To U.S. and away from China is the new investment trend
Korean companies are turning toward the United States and away from China in moves that are both opportunistic and exercises in risk management, as geopolitics heat up and dangers mount.
The shift is significant. While it has been assumed that Korea will split the difference and side with the United States on defense and China on business, recent investments suggest that it might tilt toward the United States across the board.
Bloomberg reported that Samsung Electronics is considering investing $10 billion in a semiconductor factory in Texas.
“Ever since the beginning of 2019, when CJ CheilJedang acquired U.S. food company Schwan’s Company in a 2-trillion-won [$1.8 billion] deal, investments into U.S. companies by major local companies have continued,” said Choi Won-pyo, a senior partner in Bain & Company.
U.S. President Joe Biden signed an executive order to strengthen “Buy American” provisions to support local manufacturers, businesses and workers. The order is to ensure that the U.S. government will invest “taxpayer dollars” in U.S. businesses.
Data over the past few years support the trend of investing in the United States. According to the Ministry of Economy and Finance, direct investment in the country has been on the rise since 2018. In 2018, Korean investment in U.S. companies was 21.9 percent of the total overseas investment. The value continued to rise, hitting 23.8 percent in 2019 and 25.5 percent throughout the first three quarters in 2020.
Korea has been lowering exposure to China. In 2018 and 2019, 9.3 percent of Korea’s direct investment went toward China, but the value decreased to 7.7 percent in 2020. Over the past six years, the share going toward China has been declining after peaking in 2015 at 9.8 percent.
Trade disputes between the United States and China and the tensions that emerged from the deployment of a U.S. anti-missile system have affected the investment trend.
“In the middle of the trade dispute between the United States and China, local companies have selected the American market,” said Lee So-won, chief of the international cooperation team at the Federation of Korean Industries (FKI). “Local companies invested in Chinese firms due to the low labor costs, but the allure of the Chinese market has lessened.”
“The effects of China’s economic retaliation to the Thaad deployment crisis still remain strongly in the minds of local firms,” Choi said, referring to the U.S.-led Terminal High Altitude Area Defense antimissile system. “This tendency is likely to continue for a while.”
Local companies are concentrating their investments in energy. Starting with its investment into Nikola, Hanwha branched out to more U.S. firms, acquiring U.S. energy software company Growing Energy Labs (Geli) and hydrogen tank company Cimarron Composites. In the beginning of this year, Hanwha decided to establish a joint venture worth 2 trillion won with French energy company Total for a solar energy project that targets the U.S. energy market.
Investment into batteries for electric vehicles (EV) in the United States is increasing. LG Energy Solution and SK Innovation are currently building EV battery factories in the United States, or are planning to build more. Industry professionals say that the investment is in line with the Biden administration’s eco-friendly policies.

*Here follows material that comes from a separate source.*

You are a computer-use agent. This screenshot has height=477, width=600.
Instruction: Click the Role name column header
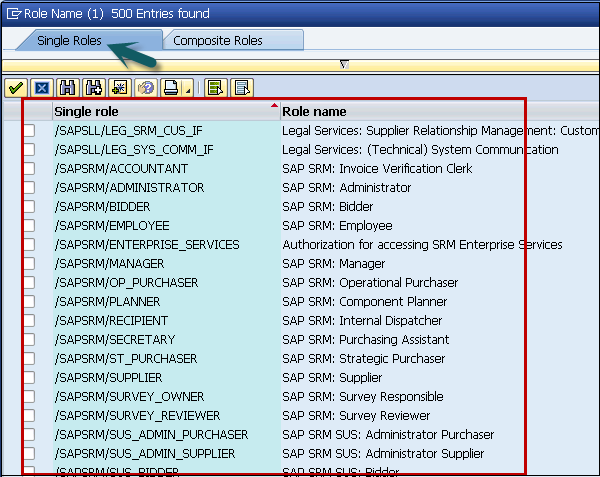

“The Biden administration has been leading eco-friendly industries like EVs and the transition into clean energy,” Lee said. “It may be a good opportunity for Korean companies.”
SK announced on Jan. 7 it will acquire a 9.9-percent stake in U.S.-based hydrogen fuel-cell maker Plug Power to expand its hydrogen business.
The U.S. market for EVs, which is dominated by Tesla, is attractive for Korean companies because new businesses are emerging at a fast rate. Hyundai Motor recently announced its foray into the U.S. hydrogen truck market.
Hyundai Motor Chairman Euisun Chung is commitment to a shift to robots. In December, Hyundai acquired a controlling stake in robot maker Boston Dynamics, purchasing 80 percent of the company from SoftBank Group for $1.1 billion.
“The United States, which has Silicon Valley, has been transforming at the fastest rate in the world since the coronavirus pandemic as the IT sector and conventional industries intersect,” said Jung Tae-kyung, an artificial intelligence software professor at Sehan University. “For local companies, the [U.S.] market is indispensable when vying for the upper hand in the future industries.”
There are some aspects to be cautious about as well. Biden’s slogan, “Make it in America,” is one of the biggest variables for Korean companies to consider. According to the FKI, the “Buy American Provisions” represent three main U.S. economic policies in the Biden era, which are ensuring that goods are made in the United States, materials are purchased and procured in the United States and overseas headquarters are brought back to the country.
Some predict that local companies will be at the crossroads between the United States and China as it is likely that the Biden administration will continue to be hostile toward China, adding that Biden’s nomination of Katherine Tai as the U.S. trade representative will heighten the chances that the trade tensions between the two countries will continue.
“The hostile policies toward China are likely to continue to be centered around the semiconductors and ICT industries,” said Yoon Yeo-joon, head of the Americas team at the Korea Institute for International Economic Policy.
“The local companies need to prepare for the conflicts between the two countries by taking measures.”